Le chemin du pétrole
De plus, très vite, est apparue une autre difficulté dont nous avions évoqué le risque dans notre article du 24 janvier dernier. Sans oublier le gaz, le golfe Arabo-Persique est le lieu de passage d’au moins 20 % de la production mondiale de pétrole. Aussi, immobilisant le trafic maritime, la guerre a des effets sur le marché du pétrole et, bien sûr, sur les prix à la pompe. Le monde entier est concerné. Si, pour obtenir le soutien des Américains, Trump a dit l’augmentation de l’or noir « un tout petit prix à payer pour la paix des États-Unis et du monde », il n’est pas sûr que tant sa base électorale que le reste de la planète partagent le même point de vue.
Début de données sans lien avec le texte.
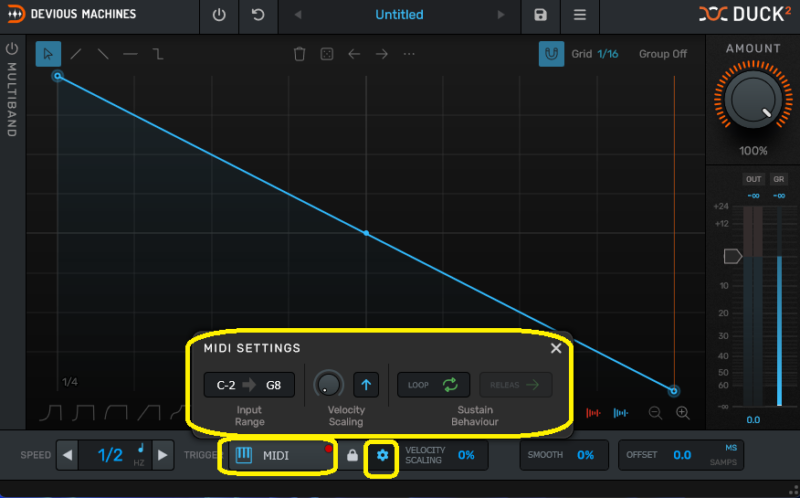Open the hamburger main menu

point(580,15)
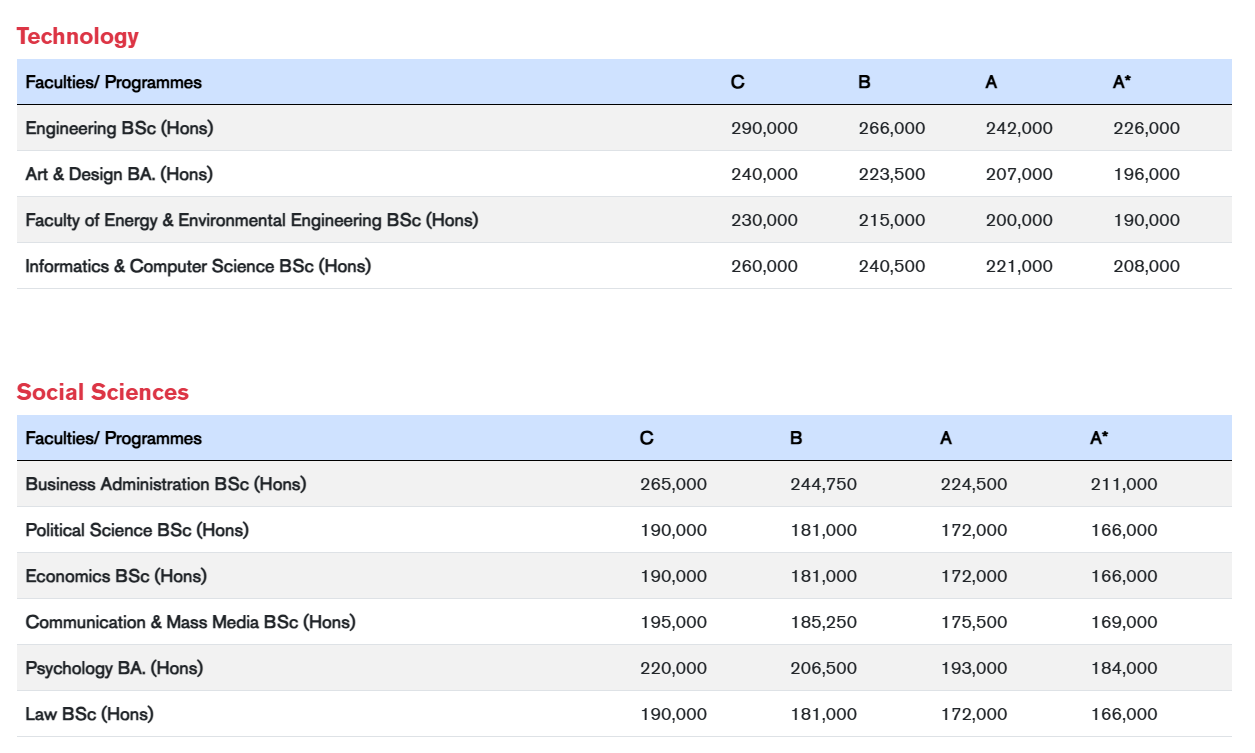Click Business Administration BSc (Hons) programme

165,484
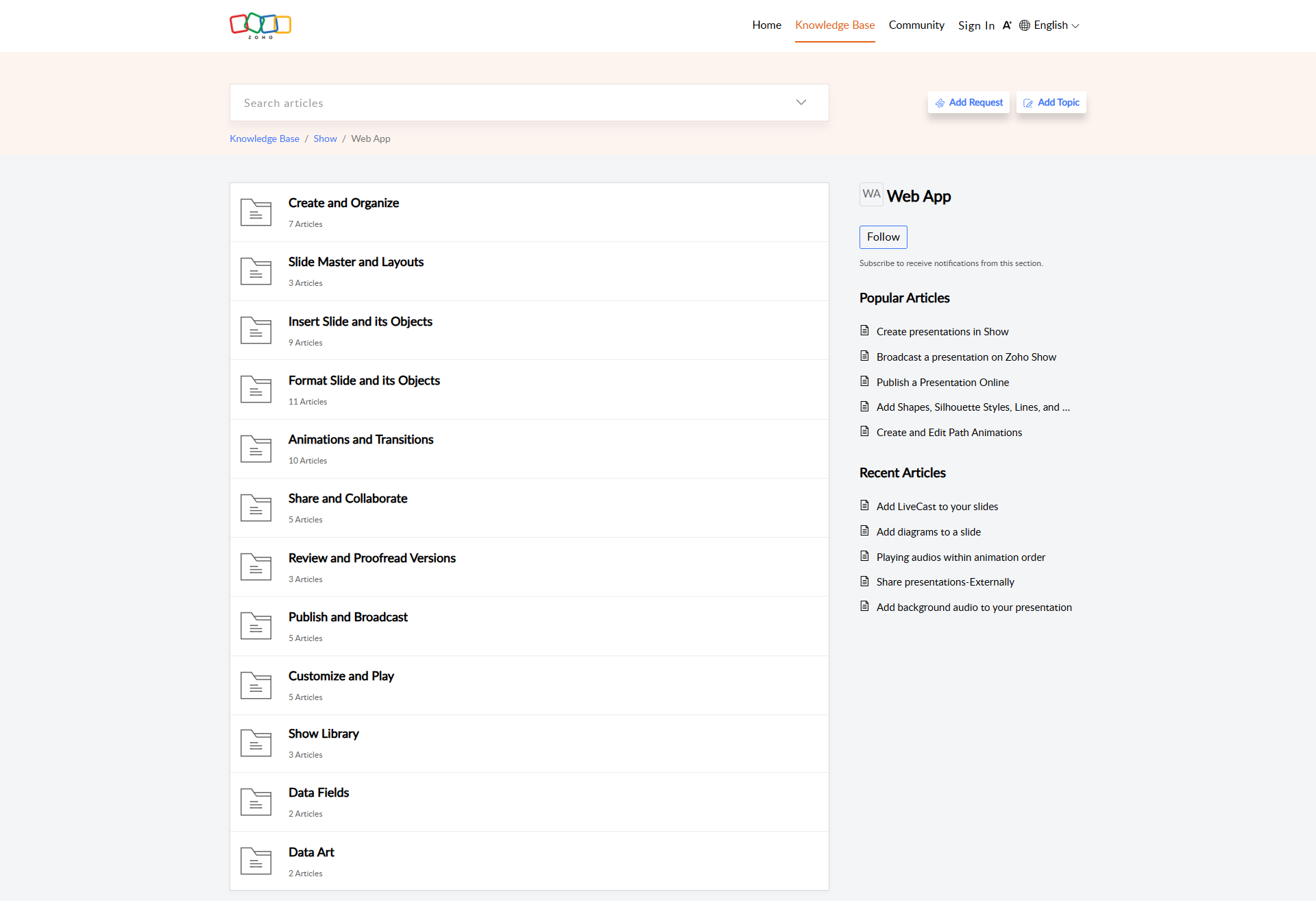Click the Add Topic button
The image size is (1316, 901).
[1051, 103]
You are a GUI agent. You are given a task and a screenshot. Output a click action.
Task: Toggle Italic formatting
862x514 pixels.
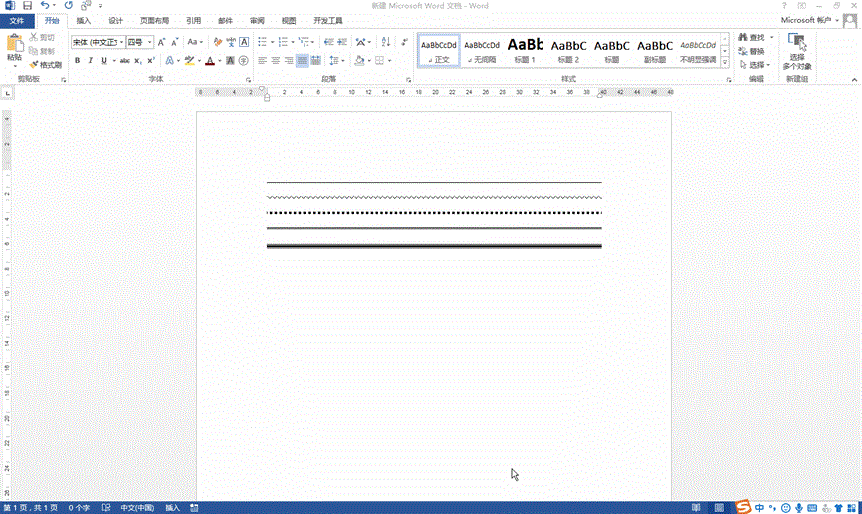coord(90,60)
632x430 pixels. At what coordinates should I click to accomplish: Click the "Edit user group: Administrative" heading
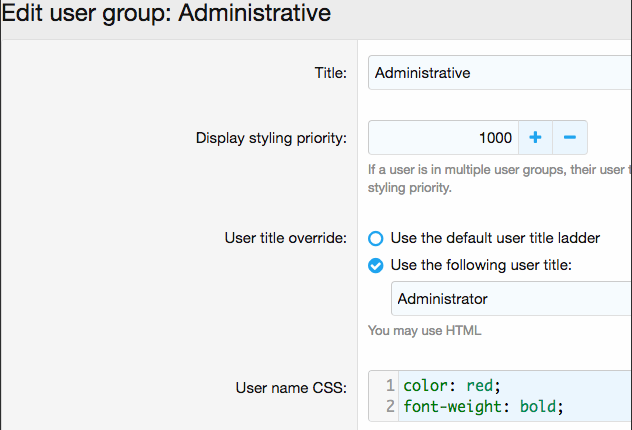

Si l’exécution de l’imam Ali Khamenei a suscité quelque espoir, le pari d’une chute rapide du régime par décapitation est déçu. L’Iran des ayatollahs fait preuve de résilience. Non seulement il encaisse les coups, mais il en renvoie.

Ali Khamenei, tué le 28 février, et son fils, Mojtaba Khamenei, nommé Guide suprême à sa suite. (AhmadKermani1979, CC BY-SA 4.0)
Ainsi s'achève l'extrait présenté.